• THE PROBLEM:
Look through the listing for the word "computer". Copy each line that has it.

• RECORD EXTRACTS:
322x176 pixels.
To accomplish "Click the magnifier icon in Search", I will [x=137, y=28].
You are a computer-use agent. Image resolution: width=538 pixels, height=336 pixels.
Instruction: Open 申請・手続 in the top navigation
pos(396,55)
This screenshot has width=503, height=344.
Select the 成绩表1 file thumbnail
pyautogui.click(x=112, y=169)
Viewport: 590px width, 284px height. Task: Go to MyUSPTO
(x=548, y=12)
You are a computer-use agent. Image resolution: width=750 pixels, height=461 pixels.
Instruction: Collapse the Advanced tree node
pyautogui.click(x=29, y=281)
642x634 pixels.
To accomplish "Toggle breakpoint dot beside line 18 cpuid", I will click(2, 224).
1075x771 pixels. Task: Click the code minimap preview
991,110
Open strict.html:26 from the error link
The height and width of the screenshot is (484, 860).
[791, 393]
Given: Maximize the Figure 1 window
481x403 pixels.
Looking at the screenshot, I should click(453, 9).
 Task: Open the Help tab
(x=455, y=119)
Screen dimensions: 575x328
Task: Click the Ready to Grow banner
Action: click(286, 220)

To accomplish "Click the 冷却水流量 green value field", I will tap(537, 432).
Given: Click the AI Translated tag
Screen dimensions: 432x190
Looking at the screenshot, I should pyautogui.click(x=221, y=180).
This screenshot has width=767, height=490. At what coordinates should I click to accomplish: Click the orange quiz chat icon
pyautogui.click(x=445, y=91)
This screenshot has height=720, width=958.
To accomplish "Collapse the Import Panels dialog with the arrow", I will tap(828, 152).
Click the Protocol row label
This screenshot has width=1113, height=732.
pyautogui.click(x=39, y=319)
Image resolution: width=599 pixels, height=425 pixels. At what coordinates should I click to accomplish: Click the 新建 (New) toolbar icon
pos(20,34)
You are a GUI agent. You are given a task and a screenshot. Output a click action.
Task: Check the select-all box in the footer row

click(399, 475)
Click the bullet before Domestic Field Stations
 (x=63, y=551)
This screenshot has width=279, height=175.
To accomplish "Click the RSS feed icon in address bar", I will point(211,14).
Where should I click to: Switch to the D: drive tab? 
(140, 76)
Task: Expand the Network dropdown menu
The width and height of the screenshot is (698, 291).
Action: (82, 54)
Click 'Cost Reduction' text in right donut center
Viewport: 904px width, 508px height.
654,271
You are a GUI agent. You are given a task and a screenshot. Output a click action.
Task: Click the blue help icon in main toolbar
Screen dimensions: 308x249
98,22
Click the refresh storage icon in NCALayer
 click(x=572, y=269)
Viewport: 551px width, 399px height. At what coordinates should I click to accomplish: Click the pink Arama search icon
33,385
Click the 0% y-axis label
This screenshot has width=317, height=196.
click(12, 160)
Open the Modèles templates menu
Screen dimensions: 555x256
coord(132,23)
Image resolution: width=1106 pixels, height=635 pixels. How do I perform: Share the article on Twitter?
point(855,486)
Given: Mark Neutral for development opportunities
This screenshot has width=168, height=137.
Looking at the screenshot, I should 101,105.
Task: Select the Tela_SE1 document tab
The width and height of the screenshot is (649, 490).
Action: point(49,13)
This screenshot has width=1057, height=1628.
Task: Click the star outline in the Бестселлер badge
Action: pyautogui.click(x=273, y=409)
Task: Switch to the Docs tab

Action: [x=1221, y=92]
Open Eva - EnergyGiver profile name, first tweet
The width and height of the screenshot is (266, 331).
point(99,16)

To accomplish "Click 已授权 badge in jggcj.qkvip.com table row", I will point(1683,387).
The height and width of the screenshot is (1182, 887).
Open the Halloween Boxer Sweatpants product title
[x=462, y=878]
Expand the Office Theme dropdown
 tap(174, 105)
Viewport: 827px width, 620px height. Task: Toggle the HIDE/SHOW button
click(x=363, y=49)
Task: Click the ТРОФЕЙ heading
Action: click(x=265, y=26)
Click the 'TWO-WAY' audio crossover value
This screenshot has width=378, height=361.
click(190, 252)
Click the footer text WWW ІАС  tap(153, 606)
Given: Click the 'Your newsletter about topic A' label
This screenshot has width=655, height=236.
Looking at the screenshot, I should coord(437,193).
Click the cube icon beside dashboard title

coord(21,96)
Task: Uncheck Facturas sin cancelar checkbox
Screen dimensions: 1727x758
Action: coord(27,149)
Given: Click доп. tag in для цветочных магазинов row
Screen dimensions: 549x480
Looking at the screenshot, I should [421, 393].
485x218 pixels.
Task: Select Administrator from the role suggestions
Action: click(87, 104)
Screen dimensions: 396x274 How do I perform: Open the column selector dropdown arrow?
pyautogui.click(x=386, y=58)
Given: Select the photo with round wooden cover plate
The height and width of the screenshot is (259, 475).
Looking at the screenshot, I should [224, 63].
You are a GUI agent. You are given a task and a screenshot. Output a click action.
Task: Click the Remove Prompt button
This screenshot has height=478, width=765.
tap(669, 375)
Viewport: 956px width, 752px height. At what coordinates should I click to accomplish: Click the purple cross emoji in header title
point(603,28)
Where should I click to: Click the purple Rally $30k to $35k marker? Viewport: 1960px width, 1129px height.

• TASK RESULT:
You are a computer-use agent. Image resolution: width=538 pixels, height=336 pixels.
You are a computer-use agent. Image resolution: width=750 pixels, height=461 pixels.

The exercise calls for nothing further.